Animaladas

Todos nos hemos congratulado de que Teresa Romero abandone su cautiverio y regrese junto a su marido, aunque su fiel Excalibur no pueda ya mover la cola al oírla aproximarse por el rellano. Es una de las pocas consecuencias del desgraciado suceso que nos provoca una sonrisa y un suspiro, tras el calvario que habrá sufrido por el efecto del virus y de otros seres, que por estar vivos no son menos patógenos. No la elevaré a los altares por el via crucis recorrido, aunque haya sufrido el martirio de la desesperación y siga padeciendo por algún tiempo el rechazo social que esconde los abrazos discretos que recibe de los suyos. Pero siento compasión por todo lo que ha afrontado y lo que le queda. Así como el personal que la ha atendido e hizo lo propio con los misioneros Pajares y García, ella y su entorno perderán pronto el protagonismo mediático y serán observados con recelo desde la distancia. El ser humano es así: nuestros afectos son fugaces e incluso interesados. Instrumentalizamos hasta los pocos valores que nos deberían diferenciar de especies menos evolucionadas, llevando nuestra supervivencia a la exacerbación, en pos de una racionalidad que nos rebaja al último escalón emocional del ecosistema.

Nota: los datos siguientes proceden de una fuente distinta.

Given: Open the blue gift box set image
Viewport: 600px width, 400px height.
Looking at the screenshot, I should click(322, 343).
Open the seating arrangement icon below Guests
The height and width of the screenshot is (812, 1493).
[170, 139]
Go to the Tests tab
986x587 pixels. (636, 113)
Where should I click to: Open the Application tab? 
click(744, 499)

Uno de los motivos por los que apenas accedo a las redes sociales, desde hace algún tiempo, es para no cuestionarme, aún más, la condición humana. Videos que protagonizan perros que velan sus semejantes muertos en plena calle, jirafas que paren sin comadrona, accidentes de tráfico con víctimas o a punto de serlo,  peleas callejeras entre adolescentes o el documental sobre la anaconda que se traga un reportero no sólo prueban que existe gente con tiempo para todo, sino que la hay carente de escrúpulos al grabarlo sin prestar ayuda y para regodearse viéndolo o compartiendo la experiencia con el resto. Nuestra capacidad de asombro está dormida y cada día precisamos de estímulos tan inaceptables hace poco tiempo como despreciables deberían serlo ahora. Tal y como recogía un argumento cinematográfico en el que se llevaba al límite la cómplice pasividad que esconde el anonimato de las  nuevas tecnologías, cabe pensar si sería objeto de nuestra morbosa curiosidad un asesinato en directo, incluso acelerado por el masivo acceso de internautas para presenciar el óbito “en vivo”.

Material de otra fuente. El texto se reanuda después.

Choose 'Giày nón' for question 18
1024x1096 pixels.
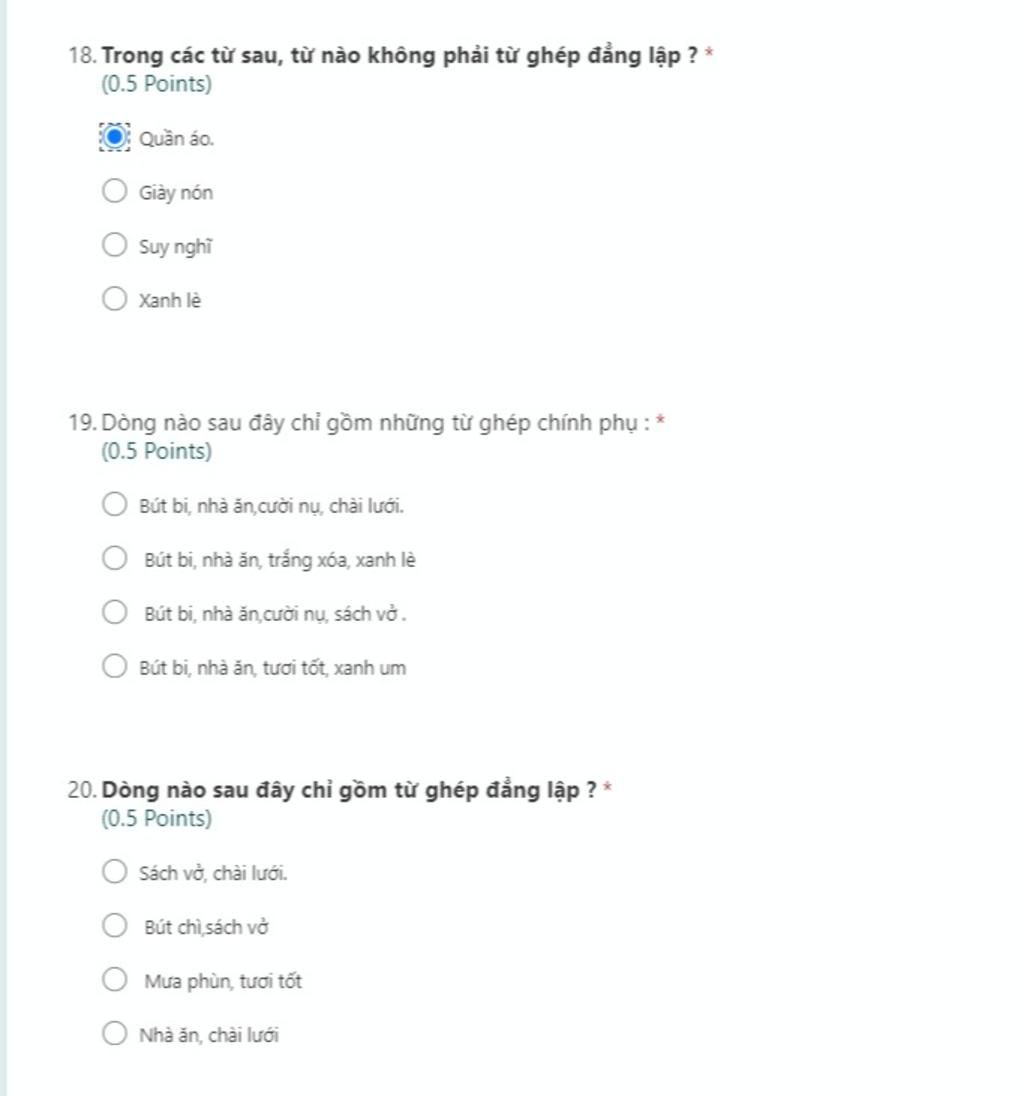(x=115, y=191)
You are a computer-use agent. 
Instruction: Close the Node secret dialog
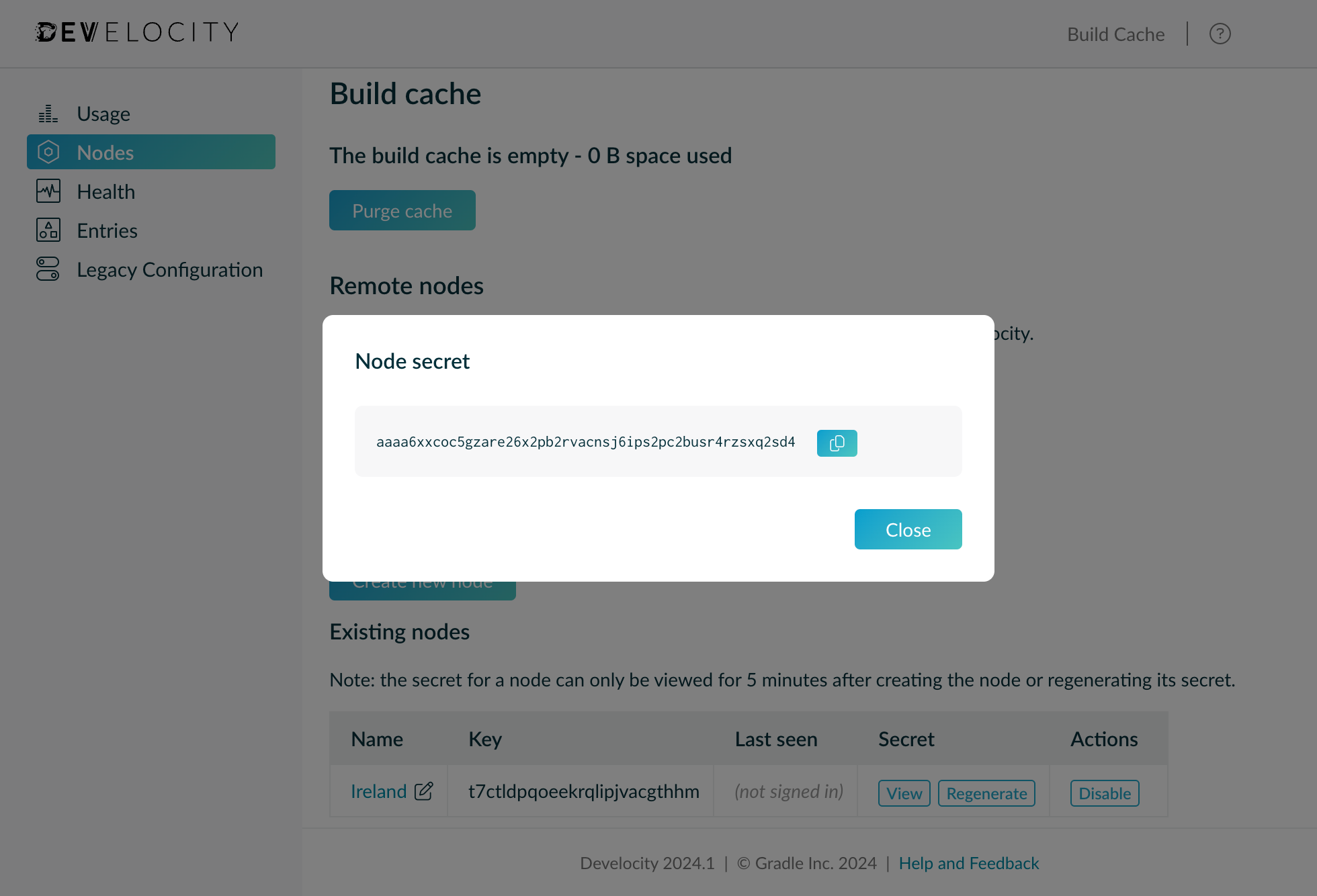[908, 529]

Insolentes fueron las declaraciones de un consejero madrileño que no tiene altura política ni caridad cristiana. Torpes parecieron las manifestaciones de una ministra de sanidad que nos puso enfermos. Miserable resulta la politización de un hecho indeseado, pero no por ello menos fortuito. Ruin es la mezquindad de quienes sienten no poder colgarle a un gobierno el récord de mortalidad occidental por fiebre hemorrágica. Hasta prescindible podría haber sido el sacrificio de quien tendrá un hueco siempre en el sofá y el corazón de la auxiliar madrileña, pero no alcanzo a localizar el adjetivo con el que calificar el circo al que estamos convirtiendo nuestro día a día. Hemos sacado las bestias de las jaulas y llorado al desgraciado morlaco saeteado en Tordesillas, pero estamos presenciando, sin inmutarnos, cómo el dolor ajeno y la fragilidad de nuestra existencia se han convertido en una moneda de escaso valor para quienes asisten impávidos a la representación televisada de una degradación moral, que encarna la peor faceta del único animal sociópata que puebla la tierra.